WORK TO DO> Reproduce the full commentary on Parashat Bamidbar below, word for word, from its first sentence to its last.

TEXT EXTRACT>

------------------------

Parashat Bamidbar, which opens the book of “Numbers,” is concerned largely with census taking. The Torah has an ambivalent attitude towards this counting of human beings. On the one hand, here and elsewhere a detailed in-depth census is indeed taken. On the other hand, as we learn in Shmot (Exodus 30:12) and in a later story about David (2 Samuel 24), counting is considered dangerous, something that can bring on divine punishment and plague.
The Emotional Dangers of Counting: Exclusion
What are some of the emotional dangers of counting people? One is exclusion. Generally, when some people are counted, others are not counted, creating an in group and an out group. Here in our parsha, those counted are only men of a certain age, those considered yotze tzava, capable of military combat. Although such an exclusive count makes sense for a specific targeted purpose like preparing for war, there still can be damaging effects in how this exclusivity is perceived and experienced in the culture, creating a sense of who “counts,” who ultimately matters, and making some people feel left out of the “important” group, I think we can all think of times and places where we felt excluded in some way, “discounted,” on the outside of the circle of people who officially “count.” When some are counted, others are necessarily discounted and devalued.

------------------------

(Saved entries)
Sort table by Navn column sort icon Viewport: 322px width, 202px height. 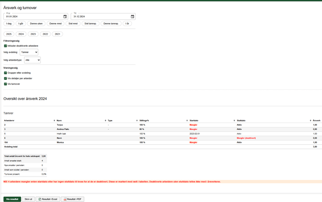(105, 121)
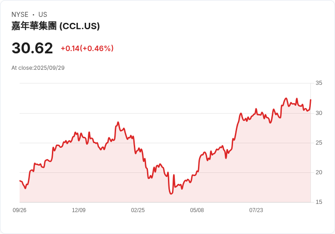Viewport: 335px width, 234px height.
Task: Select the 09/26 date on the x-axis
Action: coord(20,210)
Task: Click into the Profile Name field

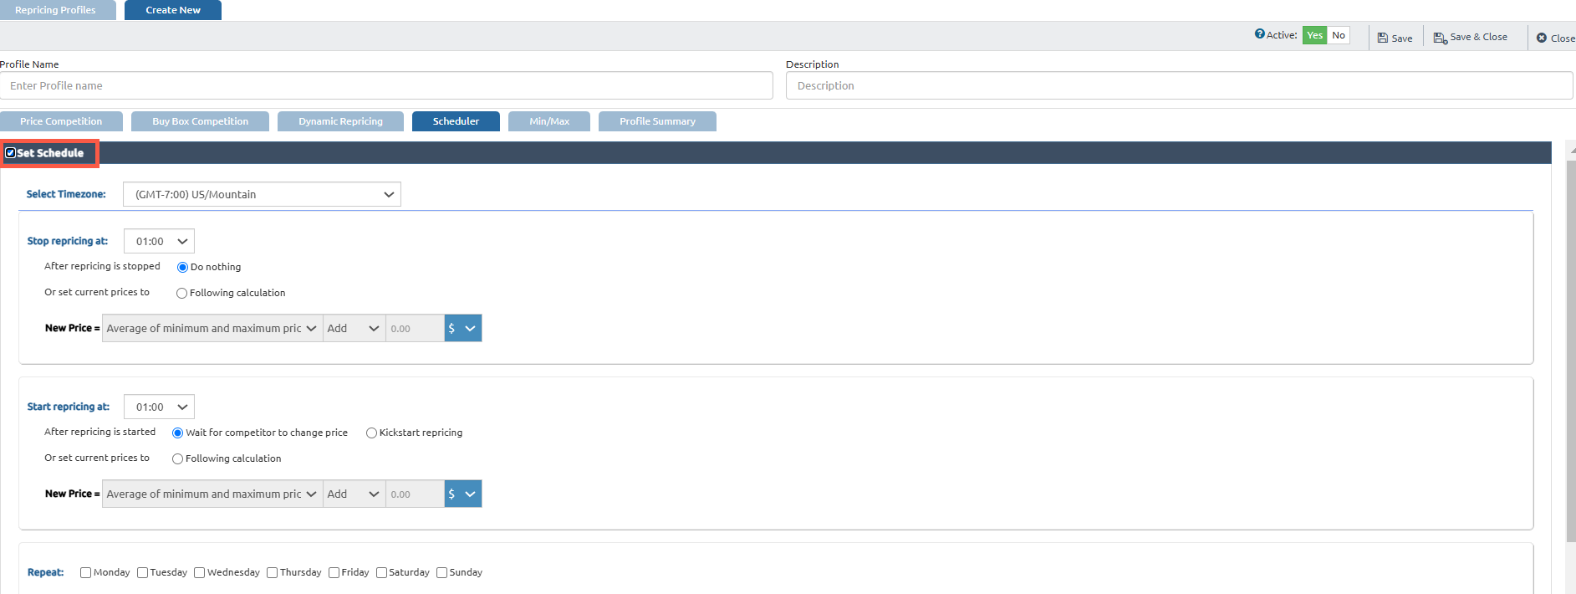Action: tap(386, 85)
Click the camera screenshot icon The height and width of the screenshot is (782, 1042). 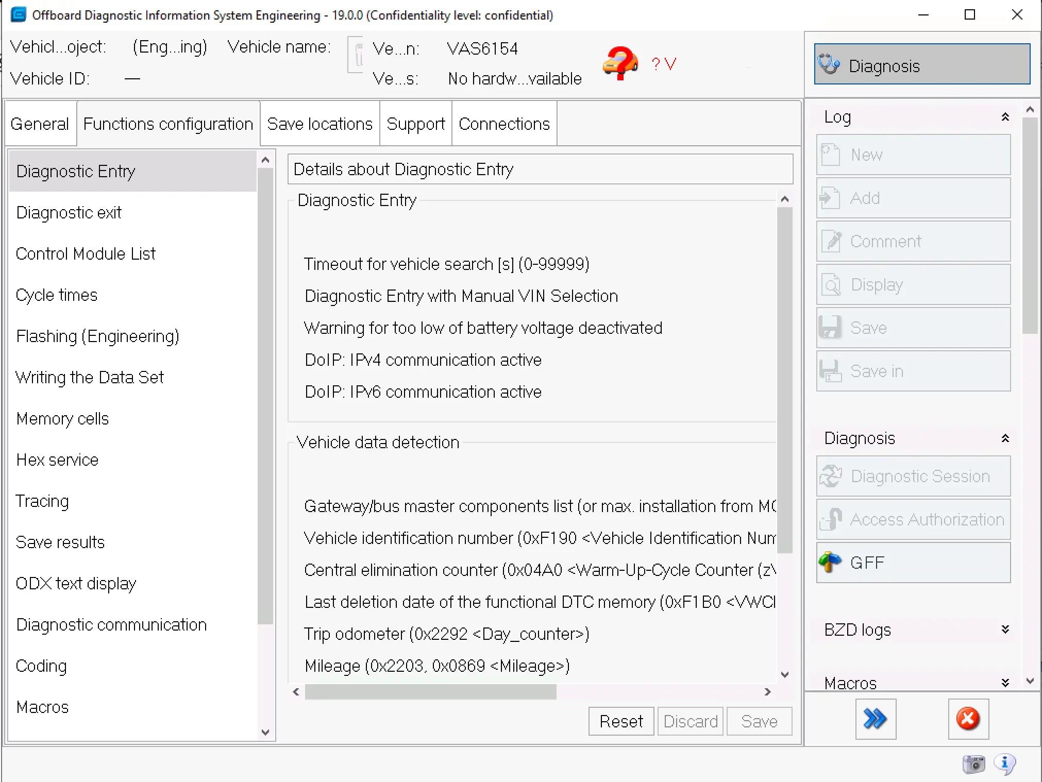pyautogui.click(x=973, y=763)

------------------------

FINISHED ANSWER>
Parashat Bamidbar, which opens the book of “Numbers,” is concerned largely with census taking. The Torah has an ambivalent attitude towards this counting of human beings. On the one hand, here and elsewhere a detailed in-depth census is indeed taken. On the other hand, as we learn in Shmot (Exodus 30:12) and in a later story about David (2 Samuel 24), counting is considered dangerous, something that can bring on divine punishment and plague.
The Emotional Dangers of Counting: Exclusion
What are some of the emotional dangers of counting people? One is exclusion. Generally, when some people are counted, others are not counted, creating an in group and an out group. Here in our parsha, those counted are only men of a certain age, those considered yotze tzava, capable of military combat. Although such an exclusive count makes sense for a specific targeted purpose like preparing for war, there still can be damaging effects in how this exclusivity is perceived and experienced in the culture, creating a sense of who “counts,” who ultimately matters, and making some people feel left out of the “important” group, I think we can all think of times and places where we felt excluded in some way, “discounted,” on the outside of the circle of people who officially “count.” When some are counted, others are necessarily discounted and devalued.